Shareholders' equity increased from $19.0 million at December 31, 2000 to $33.2 million at March 31, 2001. This increase results primarily from the issuance of 1,367,344 shares to acquire Delphos Citizens Bancorp.
Cash and Cash Equivalents
Cash and cash equivalents totaled $22.2 million at March 31, 2001 compared to $13.9 million at December 31, 2000, including Federal funds sold at March 31, 2001 of $12.4 million and $7.7 million at December 31, 2000.
Management believes the current balance of cash and cash equivalents adequately serves the Company's liquidity and performance needs. Total cash and cash equivalents fluctuate on a daily basis due to transactions in process and other liquidity needs. Management believes the liquidity needs of the Company are satisfied by the current balance of cash and cash equivalents, readily available access to traditional and non-traditional funding sources, and the portions of the investment and loan portfolios that mature within one year. These sources of funds should enable the Company to meet cash obligations and off-balance sheet commitments as they come due.
Investment Securities
At March 31, 2001, investment securities totaled $51.9 million, a decrease of $1.4 million from December 31, 2000. All of the Company's investment securities are classified as available-for-sale. Management believes the available-for-sale classification provides flexibility for the Company in terms of selling securities as well as interest rate risk management opportunities. At March 31, 2001, the amortized cost of the Company's investment securities totaled $51.7 million, resulting in unrealized appreciation of $159,000 and a corresponding after tax increase in the Company's equity of $105,000.
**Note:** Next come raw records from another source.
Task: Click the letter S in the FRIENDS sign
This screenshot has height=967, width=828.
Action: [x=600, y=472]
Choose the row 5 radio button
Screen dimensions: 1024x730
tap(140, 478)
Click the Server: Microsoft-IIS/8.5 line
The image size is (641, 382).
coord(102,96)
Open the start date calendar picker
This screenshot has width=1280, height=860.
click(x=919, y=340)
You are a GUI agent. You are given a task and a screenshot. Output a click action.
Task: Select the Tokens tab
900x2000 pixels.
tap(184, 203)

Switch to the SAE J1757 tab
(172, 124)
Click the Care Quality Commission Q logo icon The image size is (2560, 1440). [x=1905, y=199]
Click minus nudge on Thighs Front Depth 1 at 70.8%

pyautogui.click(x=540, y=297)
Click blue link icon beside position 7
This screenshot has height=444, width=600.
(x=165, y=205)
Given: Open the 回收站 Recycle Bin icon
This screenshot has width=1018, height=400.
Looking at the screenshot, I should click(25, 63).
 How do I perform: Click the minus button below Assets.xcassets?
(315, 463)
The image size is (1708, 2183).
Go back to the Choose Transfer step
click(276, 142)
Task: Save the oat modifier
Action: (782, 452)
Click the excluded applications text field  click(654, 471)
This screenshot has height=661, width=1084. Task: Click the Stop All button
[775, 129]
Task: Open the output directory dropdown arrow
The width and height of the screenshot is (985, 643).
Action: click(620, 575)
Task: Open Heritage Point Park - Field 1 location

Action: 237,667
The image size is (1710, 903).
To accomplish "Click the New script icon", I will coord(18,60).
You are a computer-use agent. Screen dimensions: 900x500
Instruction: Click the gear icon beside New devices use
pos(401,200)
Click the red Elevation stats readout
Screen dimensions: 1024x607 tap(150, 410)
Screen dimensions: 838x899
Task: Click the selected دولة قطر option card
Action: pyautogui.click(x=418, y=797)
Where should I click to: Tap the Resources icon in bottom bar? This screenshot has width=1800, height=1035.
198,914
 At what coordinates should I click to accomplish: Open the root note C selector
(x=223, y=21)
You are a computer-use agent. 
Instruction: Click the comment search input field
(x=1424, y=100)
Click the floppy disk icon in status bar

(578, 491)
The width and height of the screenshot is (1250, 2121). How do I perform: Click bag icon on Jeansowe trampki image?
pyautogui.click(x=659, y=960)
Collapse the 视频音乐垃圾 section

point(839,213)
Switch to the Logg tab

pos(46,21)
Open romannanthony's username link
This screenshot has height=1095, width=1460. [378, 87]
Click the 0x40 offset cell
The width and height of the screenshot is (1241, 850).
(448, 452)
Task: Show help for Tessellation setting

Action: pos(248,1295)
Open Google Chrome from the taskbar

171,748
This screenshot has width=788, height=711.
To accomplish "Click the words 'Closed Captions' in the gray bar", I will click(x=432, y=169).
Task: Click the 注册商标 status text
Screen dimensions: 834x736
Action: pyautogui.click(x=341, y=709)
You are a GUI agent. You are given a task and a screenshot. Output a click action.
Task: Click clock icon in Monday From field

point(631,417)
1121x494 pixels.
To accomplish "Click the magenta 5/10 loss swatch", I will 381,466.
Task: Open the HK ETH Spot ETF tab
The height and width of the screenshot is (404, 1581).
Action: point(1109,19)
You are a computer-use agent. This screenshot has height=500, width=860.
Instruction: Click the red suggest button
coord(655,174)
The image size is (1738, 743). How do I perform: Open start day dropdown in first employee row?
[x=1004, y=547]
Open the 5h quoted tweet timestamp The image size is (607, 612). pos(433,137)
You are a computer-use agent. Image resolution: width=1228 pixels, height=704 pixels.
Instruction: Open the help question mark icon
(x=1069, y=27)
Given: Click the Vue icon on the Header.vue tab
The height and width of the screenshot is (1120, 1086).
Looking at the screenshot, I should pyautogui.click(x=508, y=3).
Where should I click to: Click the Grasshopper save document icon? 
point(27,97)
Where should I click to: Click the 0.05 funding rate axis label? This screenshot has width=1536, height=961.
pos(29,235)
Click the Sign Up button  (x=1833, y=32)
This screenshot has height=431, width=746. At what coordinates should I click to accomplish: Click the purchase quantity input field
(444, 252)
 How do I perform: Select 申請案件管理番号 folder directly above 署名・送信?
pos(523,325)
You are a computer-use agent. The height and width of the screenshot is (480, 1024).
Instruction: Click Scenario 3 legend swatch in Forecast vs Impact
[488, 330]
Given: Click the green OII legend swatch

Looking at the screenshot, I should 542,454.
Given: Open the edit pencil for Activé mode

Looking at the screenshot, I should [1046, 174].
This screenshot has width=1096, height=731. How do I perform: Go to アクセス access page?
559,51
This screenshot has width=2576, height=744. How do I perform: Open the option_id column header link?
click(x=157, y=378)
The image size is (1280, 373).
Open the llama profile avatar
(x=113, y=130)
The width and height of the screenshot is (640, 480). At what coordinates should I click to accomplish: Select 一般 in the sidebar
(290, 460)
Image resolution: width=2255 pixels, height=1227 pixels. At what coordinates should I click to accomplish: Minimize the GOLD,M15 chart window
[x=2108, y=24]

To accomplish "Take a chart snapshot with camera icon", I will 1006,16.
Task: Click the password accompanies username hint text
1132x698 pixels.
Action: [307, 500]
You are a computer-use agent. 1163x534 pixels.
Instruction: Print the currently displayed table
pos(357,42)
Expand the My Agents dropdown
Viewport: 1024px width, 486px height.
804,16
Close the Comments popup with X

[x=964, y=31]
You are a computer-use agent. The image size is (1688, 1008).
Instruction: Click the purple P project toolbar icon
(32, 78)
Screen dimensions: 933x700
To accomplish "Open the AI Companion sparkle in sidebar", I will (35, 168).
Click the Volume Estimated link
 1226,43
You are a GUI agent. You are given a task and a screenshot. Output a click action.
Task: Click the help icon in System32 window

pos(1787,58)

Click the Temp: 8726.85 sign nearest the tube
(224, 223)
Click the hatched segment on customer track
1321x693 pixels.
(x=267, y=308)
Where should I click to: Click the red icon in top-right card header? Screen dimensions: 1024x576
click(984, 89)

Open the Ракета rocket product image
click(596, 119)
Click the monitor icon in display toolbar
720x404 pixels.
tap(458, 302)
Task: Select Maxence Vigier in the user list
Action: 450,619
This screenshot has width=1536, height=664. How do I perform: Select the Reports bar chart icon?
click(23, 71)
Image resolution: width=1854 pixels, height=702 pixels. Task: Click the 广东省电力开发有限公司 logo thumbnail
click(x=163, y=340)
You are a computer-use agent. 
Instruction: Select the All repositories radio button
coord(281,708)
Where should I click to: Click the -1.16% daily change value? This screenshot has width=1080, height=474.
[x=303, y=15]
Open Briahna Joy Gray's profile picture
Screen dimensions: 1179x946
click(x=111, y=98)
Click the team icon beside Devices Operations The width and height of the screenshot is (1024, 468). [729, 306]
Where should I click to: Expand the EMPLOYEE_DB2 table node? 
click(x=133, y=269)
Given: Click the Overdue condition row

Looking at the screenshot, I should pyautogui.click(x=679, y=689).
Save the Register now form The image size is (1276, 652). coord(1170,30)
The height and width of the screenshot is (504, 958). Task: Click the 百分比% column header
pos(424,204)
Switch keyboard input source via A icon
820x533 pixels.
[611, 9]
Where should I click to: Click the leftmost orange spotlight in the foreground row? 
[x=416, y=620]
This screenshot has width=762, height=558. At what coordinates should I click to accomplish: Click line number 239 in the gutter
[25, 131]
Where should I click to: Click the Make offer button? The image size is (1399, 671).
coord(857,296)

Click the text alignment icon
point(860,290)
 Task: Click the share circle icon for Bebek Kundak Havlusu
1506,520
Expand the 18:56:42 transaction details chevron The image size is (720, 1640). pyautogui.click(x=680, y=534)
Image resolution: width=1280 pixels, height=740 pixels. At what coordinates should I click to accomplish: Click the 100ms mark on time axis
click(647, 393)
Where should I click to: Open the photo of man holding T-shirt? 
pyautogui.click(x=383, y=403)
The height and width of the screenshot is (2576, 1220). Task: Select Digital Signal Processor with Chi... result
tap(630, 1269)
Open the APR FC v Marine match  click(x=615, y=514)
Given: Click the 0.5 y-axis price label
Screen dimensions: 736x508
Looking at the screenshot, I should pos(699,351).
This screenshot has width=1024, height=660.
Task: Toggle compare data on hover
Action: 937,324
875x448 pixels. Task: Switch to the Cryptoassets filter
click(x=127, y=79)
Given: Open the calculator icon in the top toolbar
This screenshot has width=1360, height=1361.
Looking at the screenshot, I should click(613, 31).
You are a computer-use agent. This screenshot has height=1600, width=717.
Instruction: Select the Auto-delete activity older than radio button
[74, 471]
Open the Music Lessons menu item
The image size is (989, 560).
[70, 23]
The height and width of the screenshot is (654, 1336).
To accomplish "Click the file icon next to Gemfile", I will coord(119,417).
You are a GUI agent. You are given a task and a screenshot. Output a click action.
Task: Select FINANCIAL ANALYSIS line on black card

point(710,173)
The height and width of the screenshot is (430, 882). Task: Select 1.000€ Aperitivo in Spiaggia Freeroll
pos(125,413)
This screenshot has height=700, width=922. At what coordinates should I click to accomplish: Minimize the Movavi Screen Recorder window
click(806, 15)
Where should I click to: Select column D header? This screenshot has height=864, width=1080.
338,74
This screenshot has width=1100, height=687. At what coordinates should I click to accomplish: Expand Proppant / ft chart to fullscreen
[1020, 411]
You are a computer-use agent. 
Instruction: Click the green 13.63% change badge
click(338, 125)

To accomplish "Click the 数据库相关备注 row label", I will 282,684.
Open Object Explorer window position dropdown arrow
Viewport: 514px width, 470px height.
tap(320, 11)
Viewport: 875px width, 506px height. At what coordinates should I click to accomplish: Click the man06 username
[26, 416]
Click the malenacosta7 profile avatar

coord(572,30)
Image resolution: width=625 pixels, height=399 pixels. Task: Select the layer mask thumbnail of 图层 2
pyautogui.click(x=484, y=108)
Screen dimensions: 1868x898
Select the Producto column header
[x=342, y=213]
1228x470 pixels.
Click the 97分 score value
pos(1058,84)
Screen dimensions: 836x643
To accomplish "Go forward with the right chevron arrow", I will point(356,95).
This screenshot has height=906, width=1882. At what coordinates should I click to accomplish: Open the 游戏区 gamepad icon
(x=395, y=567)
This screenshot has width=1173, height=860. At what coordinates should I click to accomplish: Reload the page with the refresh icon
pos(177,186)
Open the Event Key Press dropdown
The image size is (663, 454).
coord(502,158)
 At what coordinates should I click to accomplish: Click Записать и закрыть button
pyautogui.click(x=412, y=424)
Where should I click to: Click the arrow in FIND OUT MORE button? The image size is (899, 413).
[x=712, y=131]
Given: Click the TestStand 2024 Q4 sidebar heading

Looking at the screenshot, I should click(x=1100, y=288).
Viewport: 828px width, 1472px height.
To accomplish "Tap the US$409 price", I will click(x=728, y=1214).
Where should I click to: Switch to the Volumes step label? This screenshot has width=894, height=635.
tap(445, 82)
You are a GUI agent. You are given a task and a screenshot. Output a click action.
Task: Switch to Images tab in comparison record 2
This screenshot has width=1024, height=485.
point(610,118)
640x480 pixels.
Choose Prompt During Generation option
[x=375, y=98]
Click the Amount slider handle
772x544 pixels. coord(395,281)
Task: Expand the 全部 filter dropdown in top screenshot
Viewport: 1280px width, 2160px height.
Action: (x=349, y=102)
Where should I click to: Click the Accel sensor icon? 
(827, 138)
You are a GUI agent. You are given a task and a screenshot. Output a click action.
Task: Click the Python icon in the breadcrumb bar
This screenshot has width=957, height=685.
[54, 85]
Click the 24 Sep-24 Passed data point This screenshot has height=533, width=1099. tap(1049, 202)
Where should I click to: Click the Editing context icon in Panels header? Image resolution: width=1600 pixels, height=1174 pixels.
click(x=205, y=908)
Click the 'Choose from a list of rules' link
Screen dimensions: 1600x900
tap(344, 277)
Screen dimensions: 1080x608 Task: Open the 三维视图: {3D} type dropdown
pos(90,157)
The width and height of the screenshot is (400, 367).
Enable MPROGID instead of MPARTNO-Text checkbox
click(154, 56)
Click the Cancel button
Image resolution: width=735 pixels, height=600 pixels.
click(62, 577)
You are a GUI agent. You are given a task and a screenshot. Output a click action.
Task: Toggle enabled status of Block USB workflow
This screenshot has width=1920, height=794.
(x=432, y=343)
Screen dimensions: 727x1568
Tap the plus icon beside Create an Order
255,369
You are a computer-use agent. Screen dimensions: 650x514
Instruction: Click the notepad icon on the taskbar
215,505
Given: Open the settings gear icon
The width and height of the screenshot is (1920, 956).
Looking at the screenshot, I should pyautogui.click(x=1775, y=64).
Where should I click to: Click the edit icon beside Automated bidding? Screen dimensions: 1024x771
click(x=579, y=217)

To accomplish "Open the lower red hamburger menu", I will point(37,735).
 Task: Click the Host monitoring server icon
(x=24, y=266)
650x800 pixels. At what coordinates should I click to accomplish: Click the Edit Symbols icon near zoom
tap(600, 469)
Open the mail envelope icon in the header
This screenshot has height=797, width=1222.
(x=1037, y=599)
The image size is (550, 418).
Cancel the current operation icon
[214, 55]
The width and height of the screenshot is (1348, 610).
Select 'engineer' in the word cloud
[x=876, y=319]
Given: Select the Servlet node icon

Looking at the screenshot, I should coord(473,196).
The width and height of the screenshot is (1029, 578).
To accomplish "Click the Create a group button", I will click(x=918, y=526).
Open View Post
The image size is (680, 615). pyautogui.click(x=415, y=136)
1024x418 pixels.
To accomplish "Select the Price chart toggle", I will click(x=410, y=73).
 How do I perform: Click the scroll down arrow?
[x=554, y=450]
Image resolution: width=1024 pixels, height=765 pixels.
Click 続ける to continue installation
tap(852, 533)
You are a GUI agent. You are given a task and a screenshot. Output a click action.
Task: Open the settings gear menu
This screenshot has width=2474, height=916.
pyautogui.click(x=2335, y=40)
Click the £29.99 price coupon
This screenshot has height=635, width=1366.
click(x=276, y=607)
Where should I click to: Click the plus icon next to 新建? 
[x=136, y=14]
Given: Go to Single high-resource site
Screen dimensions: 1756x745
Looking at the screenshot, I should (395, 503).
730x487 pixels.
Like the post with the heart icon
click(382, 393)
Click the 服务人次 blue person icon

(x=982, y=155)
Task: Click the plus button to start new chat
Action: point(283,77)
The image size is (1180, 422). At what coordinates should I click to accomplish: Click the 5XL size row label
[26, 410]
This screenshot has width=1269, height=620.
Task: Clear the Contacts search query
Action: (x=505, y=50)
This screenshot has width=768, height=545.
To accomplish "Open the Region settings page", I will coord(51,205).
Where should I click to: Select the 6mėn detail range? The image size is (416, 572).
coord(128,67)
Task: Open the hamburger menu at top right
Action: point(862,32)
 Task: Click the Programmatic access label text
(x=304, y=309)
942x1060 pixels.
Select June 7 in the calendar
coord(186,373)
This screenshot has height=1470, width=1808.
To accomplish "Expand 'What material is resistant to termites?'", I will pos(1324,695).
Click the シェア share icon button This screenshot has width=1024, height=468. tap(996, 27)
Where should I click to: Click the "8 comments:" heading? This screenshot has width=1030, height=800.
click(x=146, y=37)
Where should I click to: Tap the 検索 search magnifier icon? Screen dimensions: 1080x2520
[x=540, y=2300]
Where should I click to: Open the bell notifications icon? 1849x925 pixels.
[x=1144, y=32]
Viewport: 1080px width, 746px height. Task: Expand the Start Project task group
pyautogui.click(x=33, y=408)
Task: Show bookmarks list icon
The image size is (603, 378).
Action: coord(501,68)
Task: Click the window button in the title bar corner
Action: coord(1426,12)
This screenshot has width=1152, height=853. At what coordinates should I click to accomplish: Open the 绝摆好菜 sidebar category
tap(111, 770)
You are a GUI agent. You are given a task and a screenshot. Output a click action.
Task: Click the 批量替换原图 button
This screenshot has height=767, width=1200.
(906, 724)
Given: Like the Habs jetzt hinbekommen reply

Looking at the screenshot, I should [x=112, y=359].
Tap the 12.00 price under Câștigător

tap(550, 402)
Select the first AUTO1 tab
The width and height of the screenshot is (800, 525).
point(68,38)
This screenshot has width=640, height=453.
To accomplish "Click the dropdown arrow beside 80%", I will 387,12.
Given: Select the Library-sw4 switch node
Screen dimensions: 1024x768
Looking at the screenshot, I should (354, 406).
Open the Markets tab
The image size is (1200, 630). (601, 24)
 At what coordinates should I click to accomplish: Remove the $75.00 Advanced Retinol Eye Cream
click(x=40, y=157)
Management monitors the earnings performance and liquidity of the investment portfolio on a regular basis through Asset/Liability Committee ("ALCO") meetings.
Loans
The Company's lending is primarily centered in northwestern and west central Ohio. These are principally retail lending markets, which include single-family residential and other consumer lending. A primary focus in these markets is the agribusiness industry. Gross loans totaled $299.3 million at March 31, 2001 compared to $167.8 million at December 31, 2000 with $127 million of the increase resulting form the Delphos acquisition.
Allowance for Loan Losses
The allowance for loan losses as a percentage of loans was 0.88% at March 31, 2001 and 1.08% at December 31, 2000. Management feels this decline is acceptable given the composition of the vast majority of loans acquired in the Citizens' Bank transaction, residential mortgage loans.
The following table presents changes in the Company's allowance for loan losses for the three months ended March 31, 2001, and 2000, respectively:
($ in thousands) | ||||||||
2001 | 2000 | |||||||
Balance, beginning of period | $1,936 | $1,673 | ||||||
Acquired upon acquisition of Citizens | 871 | - | ||||||
Chargeoffs | (170) | (75) | ||||||
Recoveries | 16 | 16 | ||||||
Net chargeoffs | (154) | (59) | ||||||
Provision for loan losses | 38 | 113 | ||||||
Balance, end of period | $2,691
===== |
$1,727
===== | ||||||
Nonperforming loans (those loans classified as nonaccrual, 90 days or more past due, and other real estate owned) as a percentage of outstanding loans were 1.03% at March 31, 2001, compared to 1.23% at December 31, 2000. Nonaccrual loans and those loans 90 days past due totaled $1,196,000 and $1,495,000, respectively, at March 31, 2001, compared to $360,000 and $1,359,000, respectively, at year-end 2000. The significant increase in amount of non-accrual loans results from one specific credit rather than an overall pattern. Management believes the current level of nonperforming loans is better than peer group levels and is a reflection of the quality of the Company's loan portfolio as well as increased staffing levels devoted to monitoring and pursuing this area of credits.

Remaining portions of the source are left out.